È l'allarme lanciato dall'economista Giorgio Arfaras, direttore della Lettera Economica del Centro di ricerca e documentazione Luigi Einaudi, che commenta all'Agi lo studio della Cgia di Mestre secondo cui nei primi 3 mesi di quest'anno il numero complessivo delle imprese artigiane presente in Italia è sceso di 10.902 unità.
Per l'esperto il campanello d'allarme lanciato dalla Confederazione è il segnale che "stiamo facendo sempre più i conti con la polverizzazione del sistema produttivo italiano".
"Piccole imprese che vivono di credito, come quelle artigiane - osserva Arfaras - per le quali bastano variazioni modestissime del fatturato perché vadano completamente in crisi, e quindi non siano piu' in grado di pagare l'affitto e gli stipendi, rischiano di comparire per sempre".
E prosegue: "Se la crisi non finisce in pochissimo tempo si arriva all'estinzione di queste piccole imprese". Un destino drammatico per migliaia di artigiani, che per l'esperto "è il sintomo di una fragilità italiana che è duplice: da una parte ci sono le micro-imprese e dall'altra c'è il peso del turismo".
Una parte cospicua del Pil italiano deriva dal turismo, fa notare l'economista: "Stiamo parlando di circa il 10% del Pil.
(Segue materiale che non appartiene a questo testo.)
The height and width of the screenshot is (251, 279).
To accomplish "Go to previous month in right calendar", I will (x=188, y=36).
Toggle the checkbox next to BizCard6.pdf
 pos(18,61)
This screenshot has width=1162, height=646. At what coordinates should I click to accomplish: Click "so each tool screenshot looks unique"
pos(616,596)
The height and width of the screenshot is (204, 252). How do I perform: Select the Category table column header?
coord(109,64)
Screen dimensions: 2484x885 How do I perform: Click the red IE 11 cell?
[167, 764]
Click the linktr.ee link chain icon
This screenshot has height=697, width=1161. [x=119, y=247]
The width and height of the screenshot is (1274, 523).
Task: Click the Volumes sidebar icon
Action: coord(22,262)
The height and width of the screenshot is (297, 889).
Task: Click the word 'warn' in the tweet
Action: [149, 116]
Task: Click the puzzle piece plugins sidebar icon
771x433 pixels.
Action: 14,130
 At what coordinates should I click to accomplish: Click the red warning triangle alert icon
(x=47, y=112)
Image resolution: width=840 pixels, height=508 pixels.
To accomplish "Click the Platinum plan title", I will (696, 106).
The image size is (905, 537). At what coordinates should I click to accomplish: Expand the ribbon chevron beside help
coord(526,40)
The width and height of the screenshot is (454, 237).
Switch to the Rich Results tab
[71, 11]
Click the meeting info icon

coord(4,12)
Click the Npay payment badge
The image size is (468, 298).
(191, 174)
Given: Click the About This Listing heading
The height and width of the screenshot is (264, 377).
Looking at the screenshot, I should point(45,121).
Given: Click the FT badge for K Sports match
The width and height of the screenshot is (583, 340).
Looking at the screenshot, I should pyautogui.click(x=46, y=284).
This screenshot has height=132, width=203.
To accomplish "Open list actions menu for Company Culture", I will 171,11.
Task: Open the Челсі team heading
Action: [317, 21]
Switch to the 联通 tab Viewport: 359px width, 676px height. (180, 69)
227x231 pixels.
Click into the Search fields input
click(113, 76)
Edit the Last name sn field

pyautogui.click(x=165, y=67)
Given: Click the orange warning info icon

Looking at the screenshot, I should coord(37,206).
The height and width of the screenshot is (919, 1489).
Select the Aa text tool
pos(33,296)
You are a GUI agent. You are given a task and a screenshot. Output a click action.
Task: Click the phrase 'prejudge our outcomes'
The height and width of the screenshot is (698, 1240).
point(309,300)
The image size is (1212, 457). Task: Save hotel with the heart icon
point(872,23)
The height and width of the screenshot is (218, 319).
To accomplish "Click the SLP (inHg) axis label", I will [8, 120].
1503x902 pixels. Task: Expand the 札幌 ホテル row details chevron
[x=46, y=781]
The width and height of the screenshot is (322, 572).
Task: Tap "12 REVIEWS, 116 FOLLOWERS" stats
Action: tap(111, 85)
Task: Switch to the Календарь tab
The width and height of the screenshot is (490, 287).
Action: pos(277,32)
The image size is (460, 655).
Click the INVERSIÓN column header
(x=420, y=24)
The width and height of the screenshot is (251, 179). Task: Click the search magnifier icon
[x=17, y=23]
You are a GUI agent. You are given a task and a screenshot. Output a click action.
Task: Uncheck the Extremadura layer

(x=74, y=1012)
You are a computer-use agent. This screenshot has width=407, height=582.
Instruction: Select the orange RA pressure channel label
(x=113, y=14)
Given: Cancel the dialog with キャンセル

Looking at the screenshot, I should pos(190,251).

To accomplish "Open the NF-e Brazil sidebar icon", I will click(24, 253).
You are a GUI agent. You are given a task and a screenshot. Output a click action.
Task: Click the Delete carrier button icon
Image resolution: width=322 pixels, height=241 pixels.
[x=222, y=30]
L'economia italiana aveva e ha questa grande tradizione artigianale" riflette Arfaras "Italia, Germania e Giappone hanno questa tradizione artigianale spaventosa che viene dai secoli. Una tradizione che però non si è evoluta in una dimensione d'impresa maggiore".
È come dire che c'è una tradizione ma non ci sono le gambe per farla camminare. "Bisogna inventarsi un sistema per cui le micro imprese si uniscano per avere più forza e garanzie di sopravvivenza".